TASK BRIEF:
Put the lines of the records, from the line containing "Click the sidebar" through the end of the records, into a JSON list of strings with one string per line and blank lines omitted.

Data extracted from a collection
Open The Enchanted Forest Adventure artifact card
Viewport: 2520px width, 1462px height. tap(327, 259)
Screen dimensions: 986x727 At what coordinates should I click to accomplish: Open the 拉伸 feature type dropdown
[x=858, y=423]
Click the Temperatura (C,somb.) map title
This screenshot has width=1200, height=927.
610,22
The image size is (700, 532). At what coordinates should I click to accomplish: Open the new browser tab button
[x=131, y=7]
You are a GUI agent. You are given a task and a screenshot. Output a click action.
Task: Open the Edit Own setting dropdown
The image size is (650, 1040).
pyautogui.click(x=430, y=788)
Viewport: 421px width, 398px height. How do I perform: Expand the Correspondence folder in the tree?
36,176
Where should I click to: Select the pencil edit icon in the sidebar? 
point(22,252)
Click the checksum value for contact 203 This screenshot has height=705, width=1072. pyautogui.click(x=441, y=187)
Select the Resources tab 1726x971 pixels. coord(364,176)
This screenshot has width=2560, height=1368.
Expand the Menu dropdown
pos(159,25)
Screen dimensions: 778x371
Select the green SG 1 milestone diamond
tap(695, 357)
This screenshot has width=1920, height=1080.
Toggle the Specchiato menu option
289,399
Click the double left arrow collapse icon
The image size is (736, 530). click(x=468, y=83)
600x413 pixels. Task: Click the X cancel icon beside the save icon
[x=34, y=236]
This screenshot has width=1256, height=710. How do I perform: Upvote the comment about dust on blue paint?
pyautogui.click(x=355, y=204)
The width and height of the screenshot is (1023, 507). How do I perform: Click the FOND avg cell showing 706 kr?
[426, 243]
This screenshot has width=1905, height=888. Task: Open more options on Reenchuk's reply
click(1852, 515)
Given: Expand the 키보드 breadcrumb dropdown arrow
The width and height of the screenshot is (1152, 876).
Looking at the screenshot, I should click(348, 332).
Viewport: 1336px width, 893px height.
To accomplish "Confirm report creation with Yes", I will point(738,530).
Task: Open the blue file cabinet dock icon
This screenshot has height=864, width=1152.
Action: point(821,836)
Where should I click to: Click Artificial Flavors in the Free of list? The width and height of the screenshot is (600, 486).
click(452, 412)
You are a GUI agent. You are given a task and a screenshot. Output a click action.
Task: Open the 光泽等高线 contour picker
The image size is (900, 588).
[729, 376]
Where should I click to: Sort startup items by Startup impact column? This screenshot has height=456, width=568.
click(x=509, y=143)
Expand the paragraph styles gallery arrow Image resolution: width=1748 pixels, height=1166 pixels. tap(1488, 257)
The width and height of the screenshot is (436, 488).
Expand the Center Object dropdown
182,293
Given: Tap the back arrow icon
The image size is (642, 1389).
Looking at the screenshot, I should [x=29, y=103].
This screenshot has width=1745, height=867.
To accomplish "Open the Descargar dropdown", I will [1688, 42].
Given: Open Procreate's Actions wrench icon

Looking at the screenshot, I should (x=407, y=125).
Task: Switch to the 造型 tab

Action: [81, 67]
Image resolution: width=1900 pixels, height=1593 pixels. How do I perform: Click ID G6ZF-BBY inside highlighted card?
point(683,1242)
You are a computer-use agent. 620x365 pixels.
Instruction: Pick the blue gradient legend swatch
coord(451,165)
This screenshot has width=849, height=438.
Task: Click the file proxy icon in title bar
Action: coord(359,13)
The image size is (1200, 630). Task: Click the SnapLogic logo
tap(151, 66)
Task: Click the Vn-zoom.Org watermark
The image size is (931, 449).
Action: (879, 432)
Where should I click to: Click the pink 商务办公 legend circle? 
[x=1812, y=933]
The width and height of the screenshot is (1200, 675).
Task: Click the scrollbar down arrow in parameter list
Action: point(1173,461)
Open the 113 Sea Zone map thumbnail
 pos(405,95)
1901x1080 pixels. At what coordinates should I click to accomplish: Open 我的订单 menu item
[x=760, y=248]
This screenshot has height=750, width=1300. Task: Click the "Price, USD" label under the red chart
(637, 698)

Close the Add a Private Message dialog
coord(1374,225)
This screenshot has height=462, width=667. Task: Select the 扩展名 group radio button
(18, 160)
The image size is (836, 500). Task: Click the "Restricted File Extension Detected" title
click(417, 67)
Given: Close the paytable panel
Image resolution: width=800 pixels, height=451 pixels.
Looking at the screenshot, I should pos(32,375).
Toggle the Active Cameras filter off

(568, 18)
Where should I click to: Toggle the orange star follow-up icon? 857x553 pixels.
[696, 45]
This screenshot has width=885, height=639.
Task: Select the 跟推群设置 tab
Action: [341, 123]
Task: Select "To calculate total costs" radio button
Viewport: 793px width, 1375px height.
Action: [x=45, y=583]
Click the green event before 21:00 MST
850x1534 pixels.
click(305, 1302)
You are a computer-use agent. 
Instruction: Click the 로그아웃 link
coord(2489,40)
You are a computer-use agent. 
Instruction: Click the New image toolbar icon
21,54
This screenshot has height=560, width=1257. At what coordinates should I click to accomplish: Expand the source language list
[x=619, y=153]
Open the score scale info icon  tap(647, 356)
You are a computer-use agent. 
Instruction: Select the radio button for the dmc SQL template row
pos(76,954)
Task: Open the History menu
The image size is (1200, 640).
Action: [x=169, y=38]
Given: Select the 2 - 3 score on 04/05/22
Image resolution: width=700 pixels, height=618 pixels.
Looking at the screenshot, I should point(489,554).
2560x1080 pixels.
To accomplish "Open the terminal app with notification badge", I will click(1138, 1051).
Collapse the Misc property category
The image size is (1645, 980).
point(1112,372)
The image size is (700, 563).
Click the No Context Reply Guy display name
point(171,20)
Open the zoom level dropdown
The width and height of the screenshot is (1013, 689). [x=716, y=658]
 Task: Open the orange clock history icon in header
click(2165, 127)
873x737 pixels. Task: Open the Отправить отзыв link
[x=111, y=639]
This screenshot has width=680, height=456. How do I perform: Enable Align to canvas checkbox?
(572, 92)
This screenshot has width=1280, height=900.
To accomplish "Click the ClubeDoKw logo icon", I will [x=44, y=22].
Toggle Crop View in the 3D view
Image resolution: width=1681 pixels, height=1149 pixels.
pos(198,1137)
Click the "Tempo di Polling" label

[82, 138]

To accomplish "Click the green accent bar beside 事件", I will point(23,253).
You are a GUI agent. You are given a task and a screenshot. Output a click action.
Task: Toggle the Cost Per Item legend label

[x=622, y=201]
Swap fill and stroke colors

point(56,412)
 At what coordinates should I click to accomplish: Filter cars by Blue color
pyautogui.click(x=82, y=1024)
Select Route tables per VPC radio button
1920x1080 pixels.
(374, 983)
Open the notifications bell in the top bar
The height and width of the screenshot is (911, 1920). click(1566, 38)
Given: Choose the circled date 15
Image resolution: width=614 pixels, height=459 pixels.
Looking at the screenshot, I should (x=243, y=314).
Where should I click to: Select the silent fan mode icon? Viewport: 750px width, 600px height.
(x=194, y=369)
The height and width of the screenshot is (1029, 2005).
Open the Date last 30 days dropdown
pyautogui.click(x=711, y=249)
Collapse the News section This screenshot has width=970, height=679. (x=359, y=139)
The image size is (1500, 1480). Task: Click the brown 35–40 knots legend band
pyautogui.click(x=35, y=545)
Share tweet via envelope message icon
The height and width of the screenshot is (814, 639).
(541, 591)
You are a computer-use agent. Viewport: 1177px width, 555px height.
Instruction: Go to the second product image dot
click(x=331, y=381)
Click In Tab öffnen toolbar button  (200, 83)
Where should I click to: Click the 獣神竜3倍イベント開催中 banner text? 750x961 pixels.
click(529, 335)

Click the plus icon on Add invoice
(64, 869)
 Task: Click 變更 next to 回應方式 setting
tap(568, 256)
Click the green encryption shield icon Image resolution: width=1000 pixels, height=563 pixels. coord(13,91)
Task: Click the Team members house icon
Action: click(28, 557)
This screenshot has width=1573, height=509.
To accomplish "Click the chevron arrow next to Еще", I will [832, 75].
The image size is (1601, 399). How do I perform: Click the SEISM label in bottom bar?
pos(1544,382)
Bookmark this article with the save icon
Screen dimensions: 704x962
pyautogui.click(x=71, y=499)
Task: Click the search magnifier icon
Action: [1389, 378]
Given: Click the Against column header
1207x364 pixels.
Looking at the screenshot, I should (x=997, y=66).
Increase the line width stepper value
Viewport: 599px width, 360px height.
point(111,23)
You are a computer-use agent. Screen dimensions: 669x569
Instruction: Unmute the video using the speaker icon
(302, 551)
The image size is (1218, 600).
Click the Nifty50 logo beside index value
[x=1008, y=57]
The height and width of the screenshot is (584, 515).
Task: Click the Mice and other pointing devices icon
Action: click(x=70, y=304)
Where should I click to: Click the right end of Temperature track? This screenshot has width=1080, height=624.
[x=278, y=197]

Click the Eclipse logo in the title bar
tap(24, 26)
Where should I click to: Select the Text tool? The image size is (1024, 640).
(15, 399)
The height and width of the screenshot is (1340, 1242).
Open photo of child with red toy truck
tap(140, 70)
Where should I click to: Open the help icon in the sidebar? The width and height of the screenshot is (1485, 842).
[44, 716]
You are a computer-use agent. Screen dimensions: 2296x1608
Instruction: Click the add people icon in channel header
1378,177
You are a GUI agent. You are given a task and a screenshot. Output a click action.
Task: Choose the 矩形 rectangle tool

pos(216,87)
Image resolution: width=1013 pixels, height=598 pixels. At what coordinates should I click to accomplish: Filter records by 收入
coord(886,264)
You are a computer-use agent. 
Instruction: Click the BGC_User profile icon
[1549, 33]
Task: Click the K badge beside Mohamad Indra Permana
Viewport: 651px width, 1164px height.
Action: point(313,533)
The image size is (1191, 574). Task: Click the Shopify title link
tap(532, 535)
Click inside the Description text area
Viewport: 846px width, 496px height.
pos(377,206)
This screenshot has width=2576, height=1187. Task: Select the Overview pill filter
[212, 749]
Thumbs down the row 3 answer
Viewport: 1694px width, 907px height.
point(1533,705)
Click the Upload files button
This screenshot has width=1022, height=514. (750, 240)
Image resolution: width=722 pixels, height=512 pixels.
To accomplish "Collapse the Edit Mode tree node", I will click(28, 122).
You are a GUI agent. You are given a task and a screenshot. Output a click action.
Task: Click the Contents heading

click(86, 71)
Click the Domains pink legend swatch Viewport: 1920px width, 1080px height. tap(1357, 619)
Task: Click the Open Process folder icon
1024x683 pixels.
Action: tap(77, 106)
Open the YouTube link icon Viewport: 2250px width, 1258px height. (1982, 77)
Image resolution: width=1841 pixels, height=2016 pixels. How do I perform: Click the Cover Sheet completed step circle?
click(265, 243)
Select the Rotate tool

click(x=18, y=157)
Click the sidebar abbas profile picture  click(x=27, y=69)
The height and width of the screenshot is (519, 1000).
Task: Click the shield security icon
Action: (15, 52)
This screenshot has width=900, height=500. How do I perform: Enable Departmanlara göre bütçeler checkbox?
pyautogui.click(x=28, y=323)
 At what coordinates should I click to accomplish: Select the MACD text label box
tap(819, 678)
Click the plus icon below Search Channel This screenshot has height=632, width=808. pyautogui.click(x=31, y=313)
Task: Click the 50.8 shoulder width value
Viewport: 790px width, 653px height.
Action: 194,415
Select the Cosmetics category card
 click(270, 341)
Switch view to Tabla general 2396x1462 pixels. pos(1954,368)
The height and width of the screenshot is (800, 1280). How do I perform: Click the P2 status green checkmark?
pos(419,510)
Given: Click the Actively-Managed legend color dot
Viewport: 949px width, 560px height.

FINAL RESULT:
[
  "Click the sidebar abbas profile picture  click(x=27, y=69)",
  "The height and width of the screenshot is (519, 1000).",
  "Task: Click the shield security icon",
  "Action: (15, 52)",
  "This screenshot has width=900, height=500. How do I perform: Enable Departmanlara göre bütçeler checkbox?",
  "pyautogui.click(x=28, y=323)",
  " At what coordinates should I click to accomplish: Select the MACD text label box",
  "tap(819, 678)",
  "Click the plus icon below Search Channel This screenshot has height=632, width=808. pyautogui.click(x=31, y=313)",
  "Task: Click the 50.8 shoulder width value",
  "Viewport: 790px width, 653px height.",
  "Action: 194,415",
  "Select the Cosmetics category card",
  " click(270, 341)",
  "Switch view to Tabla general 2396x1462 pixels. pos(1954,368)",
  "The height and width of the screenshot is (800, 1280). How do I perform: Click the P2 status green checkmark?",
  "pos(419,510)",
  "Given: Click the Actively-Managed legend color dot",
  "Viewport: 949px width, 560px height."
]